TASK OBJECTIVE |
Lines from the beginning of the data through the line containing "Click the arrowhead" are to be copied exactly, with no other line included.
╭─ PROVIDED INFORMATION
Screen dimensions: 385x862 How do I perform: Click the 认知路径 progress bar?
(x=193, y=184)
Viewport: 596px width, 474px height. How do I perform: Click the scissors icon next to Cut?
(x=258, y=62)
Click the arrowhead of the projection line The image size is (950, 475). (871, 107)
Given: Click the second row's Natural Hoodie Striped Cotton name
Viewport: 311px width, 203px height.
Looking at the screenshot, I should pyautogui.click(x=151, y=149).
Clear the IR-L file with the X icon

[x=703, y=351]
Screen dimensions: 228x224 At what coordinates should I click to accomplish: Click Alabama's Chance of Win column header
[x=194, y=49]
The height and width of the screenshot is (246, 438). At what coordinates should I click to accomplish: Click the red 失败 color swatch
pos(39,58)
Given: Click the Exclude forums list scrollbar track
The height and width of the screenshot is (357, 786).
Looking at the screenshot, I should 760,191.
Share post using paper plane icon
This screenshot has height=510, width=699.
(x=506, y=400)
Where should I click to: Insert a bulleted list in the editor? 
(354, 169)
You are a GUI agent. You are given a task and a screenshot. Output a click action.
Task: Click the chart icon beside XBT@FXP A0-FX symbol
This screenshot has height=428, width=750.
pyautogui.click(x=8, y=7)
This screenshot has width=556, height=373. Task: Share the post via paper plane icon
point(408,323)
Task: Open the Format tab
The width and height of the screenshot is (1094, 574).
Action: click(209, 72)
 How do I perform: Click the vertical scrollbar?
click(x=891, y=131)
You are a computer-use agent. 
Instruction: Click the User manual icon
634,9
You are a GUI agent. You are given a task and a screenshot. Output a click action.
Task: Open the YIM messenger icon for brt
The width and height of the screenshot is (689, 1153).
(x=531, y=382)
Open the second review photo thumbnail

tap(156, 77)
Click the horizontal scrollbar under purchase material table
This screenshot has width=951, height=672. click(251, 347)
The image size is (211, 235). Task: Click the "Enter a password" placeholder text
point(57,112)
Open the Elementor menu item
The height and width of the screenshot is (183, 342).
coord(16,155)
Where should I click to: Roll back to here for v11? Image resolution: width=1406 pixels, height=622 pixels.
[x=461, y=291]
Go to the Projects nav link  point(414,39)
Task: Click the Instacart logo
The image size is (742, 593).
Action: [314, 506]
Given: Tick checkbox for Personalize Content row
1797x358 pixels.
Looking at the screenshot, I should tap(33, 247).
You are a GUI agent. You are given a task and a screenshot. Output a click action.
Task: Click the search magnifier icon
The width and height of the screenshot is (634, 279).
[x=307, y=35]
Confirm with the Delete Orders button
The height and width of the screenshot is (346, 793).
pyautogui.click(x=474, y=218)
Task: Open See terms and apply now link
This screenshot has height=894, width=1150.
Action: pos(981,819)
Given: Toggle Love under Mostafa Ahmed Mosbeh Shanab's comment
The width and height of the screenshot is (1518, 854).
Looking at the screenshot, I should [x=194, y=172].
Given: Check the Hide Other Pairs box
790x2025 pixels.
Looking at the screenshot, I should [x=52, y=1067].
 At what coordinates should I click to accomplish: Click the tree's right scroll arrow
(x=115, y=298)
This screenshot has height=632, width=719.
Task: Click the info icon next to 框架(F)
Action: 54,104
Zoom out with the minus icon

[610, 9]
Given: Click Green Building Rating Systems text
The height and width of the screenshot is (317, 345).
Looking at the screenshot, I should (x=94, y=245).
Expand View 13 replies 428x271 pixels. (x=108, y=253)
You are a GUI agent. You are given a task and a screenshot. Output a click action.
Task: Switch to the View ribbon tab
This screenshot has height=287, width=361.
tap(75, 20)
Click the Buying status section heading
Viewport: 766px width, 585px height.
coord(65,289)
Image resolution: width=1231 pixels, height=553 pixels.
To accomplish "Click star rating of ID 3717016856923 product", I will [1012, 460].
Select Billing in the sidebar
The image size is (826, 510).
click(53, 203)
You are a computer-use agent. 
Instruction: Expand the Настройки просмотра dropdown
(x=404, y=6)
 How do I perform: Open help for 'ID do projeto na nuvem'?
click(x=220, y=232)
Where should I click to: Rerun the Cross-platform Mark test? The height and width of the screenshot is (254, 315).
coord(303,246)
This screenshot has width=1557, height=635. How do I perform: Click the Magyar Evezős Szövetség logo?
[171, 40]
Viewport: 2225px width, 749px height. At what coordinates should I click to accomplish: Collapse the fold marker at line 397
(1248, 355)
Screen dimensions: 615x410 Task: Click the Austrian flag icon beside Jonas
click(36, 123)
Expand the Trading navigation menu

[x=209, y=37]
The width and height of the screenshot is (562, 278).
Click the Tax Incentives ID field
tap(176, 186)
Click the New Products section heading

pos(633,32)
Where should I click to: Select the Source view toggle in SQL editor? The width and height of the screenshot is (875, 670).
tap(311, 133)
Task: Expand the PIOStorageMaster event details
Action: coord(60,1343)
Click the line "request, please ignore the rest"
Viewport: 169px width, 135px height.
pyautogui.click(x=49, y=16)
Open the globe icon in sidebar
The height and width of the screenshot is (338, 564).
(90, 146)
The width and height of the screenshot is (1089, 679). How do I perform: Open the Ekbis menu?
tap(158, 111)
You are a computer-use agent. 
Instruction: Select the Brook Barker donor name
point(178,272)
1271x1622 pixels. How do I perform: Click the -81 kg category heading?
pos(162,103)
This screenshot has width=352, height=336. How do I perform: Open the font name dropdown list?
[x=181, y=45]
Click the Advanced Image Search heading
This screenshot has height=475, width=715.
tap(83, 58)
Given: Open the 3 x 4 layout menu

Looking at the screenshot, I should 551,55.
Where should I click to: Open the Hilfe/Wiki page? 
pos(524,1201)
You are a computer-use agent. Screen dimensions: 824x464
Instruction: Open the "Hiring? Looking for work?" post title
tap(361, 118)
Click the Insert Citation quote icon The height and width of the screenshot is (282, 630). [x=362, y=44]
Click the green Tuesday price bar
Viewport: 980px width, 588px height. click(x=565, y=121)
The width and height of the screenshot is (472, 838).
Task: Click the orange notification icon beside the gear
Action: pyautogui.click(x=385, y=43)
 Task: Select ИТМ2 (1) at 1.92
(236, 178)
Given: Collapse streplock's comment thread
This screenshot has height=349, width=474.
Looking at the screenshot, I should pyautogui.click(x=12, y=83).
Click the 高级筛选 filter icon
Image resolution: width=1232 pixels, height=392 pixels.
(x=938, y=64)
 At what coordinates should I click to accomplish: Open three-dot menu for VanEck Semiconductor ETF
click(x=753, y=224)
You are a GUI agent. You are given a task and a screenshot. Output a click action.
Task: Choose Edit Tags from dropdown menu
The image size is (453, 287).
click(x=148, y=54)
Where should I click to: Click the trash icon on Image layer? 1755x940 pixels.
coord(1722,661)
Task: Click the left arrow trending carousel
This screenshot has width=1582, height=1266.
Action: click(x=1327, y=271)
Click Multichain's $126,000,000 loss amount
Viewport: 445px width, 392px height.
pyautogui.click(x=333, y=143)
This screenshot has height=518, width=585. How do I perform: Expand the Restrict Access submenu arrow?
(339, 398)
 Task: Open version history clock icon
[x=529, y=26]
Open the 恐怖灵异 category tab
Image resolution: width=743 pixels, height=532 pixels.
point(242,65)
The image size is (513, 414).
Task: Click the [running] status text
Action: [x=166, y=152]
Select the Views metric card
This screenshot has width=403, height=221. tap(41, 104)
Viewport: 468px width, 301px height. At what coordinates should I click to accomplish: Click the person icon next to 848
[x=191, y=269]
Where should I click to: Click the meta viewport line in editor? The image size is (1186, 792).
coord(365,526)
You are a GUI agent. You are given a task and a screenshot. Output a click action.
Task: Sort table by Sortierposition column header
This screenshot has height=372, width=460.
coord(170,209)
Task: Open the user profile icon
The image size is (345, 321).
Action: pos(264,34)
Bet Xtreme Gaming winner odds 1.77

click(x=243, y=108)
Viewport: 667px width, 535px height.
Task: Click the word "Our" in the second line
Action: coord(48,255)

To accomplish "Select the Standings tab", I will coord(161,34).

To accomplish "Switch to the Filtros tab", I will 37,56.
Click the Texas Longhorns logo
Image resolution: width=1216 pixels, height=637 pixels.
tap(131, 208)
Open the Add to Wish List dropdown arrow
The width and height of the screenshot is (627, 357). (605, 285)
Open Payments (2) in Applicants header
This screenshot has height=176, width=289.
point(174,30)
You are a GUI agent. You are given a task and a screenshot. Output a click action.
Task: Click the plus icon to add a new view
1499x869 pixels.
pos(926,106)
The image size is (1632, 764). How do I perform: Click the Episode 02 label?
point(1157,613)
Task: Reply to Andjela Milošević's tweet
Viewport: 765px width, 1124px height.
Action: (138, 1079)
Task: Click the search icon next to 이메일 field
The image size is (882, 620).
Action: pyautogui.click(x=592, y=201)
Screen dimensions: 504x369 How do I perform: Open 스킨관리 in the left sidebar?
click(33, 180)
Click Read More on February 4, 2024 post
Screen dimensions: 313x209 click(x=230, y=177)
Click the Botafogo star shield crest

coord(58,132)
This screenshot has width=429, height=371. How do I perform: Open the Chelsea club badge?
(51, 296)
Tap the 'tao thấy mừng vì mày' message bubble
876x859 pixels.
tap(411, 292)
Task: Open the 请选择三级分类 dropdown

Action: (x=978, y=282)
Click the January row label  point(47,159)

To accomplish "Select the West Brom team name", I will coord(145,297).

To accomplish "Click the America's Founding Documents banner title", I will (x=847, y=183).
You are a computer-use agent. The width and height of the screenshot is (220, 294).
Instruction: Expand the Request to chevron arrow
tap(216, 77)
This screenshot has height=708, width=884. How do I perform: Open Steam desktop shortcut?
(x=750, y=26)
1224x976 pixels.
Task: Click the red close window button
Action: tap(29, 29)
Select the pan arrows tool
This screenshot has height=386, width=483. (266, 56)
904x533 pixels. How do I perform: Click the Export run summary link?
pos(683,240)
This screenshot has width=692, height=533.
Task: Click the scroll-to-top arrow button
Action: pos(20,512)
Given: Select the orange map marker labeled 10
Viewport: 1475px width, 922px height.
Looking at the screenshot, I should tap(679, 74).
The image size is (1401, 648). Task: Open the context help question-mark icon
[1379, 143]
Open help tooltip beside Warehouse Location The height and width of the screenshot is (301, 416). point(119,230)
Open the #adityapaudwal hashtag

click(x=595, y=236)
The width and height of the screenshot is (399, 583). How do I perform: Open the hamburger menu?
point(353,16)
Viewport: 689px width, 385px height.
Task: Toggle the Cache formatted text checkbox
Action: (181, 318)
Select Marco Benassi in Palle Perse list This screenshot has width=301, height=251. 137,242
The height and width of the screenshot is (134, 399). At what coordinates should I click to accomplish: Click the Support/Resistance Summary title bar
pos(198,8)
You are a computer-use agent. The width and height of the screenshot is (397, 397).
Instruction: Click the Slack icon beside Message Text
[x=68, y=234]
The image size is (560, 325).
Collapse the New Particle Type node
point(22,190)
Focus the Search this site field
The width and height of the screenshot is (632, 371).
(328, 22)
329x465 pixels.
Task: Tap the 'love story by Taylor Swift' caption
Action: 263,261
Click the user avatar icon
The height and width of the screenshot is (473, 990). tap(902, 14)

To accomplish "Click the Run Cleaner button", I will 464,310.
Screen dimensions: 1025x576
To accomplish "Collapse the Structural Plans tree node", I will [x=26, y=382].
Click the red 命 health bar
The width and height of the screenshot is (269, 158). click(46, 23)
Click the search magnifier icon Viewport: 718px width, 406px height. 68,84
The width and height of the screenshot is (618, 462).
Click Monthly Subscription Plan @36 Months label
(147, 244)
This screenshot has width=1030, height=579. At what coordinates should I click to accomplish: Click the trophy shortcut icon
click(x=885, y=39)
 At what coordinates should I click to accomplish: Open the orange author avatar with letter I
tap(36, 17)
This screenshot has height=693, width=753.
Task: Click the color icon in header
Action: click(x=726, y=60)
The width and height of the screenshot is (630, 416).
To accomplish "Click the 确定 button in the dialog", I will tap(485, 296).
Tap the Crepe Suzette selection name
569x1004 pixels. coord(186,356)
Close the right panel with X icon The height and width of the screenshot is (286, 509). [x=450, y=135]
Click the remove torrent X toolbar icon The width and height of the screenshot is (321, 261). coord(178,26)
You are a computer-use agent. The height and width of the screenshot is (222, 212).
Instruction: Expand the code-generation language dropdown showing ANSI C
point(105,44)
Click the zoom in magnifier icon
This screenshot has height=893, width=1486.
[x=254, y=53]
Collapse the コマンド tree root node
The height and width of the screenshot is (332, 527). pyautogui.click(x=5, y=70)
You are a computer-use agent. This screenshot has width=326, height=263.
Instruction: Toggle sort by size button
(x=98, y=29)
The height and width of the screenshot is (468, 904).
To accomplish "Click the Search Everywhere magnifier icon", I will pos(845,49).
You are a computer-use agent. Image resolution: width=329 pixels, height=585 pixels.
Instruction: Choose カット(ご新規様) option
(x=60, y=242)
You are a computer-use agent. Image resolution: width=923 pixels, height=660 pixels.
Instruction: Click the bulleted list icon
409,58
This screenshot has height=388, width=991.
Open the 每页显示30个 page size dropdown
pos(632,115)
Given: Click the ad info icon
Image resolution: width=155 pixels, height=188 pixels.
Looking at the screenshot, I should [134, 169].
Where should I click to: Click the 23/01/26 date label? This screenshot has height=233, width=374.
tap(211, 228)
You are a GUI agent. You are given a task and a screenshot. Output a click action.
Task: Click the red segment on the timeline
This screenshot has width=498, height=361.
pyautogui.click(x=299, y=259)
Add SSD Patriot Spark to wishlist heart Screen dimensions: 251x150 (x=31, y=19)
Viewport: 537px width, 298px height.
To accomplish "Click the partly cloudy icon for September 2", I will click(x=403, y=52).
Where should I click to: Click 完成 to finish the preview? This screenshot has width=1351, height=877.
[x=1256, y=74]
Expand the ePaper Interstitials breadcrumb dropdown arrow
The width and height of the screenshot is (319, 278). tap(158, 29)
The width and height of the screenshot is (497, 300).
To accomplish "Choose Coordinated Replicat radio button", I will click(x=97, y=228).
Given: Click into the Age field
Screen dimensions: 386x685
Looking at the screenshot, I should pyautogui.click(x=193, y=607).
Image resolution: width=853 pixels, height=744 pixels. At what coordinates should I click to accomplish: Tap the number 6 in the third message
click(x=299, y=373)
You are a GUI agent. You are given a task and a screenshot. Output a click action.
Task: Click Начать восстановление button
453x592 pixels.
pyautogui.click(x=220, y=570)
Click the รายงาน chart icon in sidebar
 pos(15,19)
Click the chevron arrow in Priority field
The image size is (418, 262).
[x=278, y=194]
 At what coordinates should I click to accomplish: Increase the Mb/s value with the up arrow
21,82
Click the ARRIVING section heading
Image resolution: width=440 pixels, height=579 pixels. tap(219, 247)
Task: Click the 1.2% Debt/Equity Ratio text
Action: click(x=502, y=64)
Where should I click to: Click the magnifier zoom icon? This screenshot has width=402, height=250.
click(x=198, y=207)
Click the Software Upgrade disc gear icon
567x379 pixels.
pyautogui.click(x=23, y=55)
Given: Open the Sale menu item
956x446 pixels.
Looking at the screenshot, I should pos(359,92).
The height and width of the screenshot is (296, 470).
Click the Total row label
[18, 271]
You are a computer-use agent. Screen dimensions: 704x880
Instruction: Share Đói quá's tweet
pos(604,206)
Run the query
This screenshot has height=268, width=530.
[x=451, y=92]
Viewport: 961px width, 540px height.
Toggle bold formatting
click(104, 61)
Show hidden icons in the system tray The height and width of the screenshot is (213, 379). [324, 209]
╰─
ANSWER SECTION |
Screen dimensions: 385x862 How do I perform: Click the 认知路径 progress bar?
(x=193, y=184)
Viewport: 596px width, 474px height. How do I perform: Click the scissors icon next to Cut?
(x=258, y=62)
Click the arrowhead of the projection line The image size is (950, 475). (871, 107)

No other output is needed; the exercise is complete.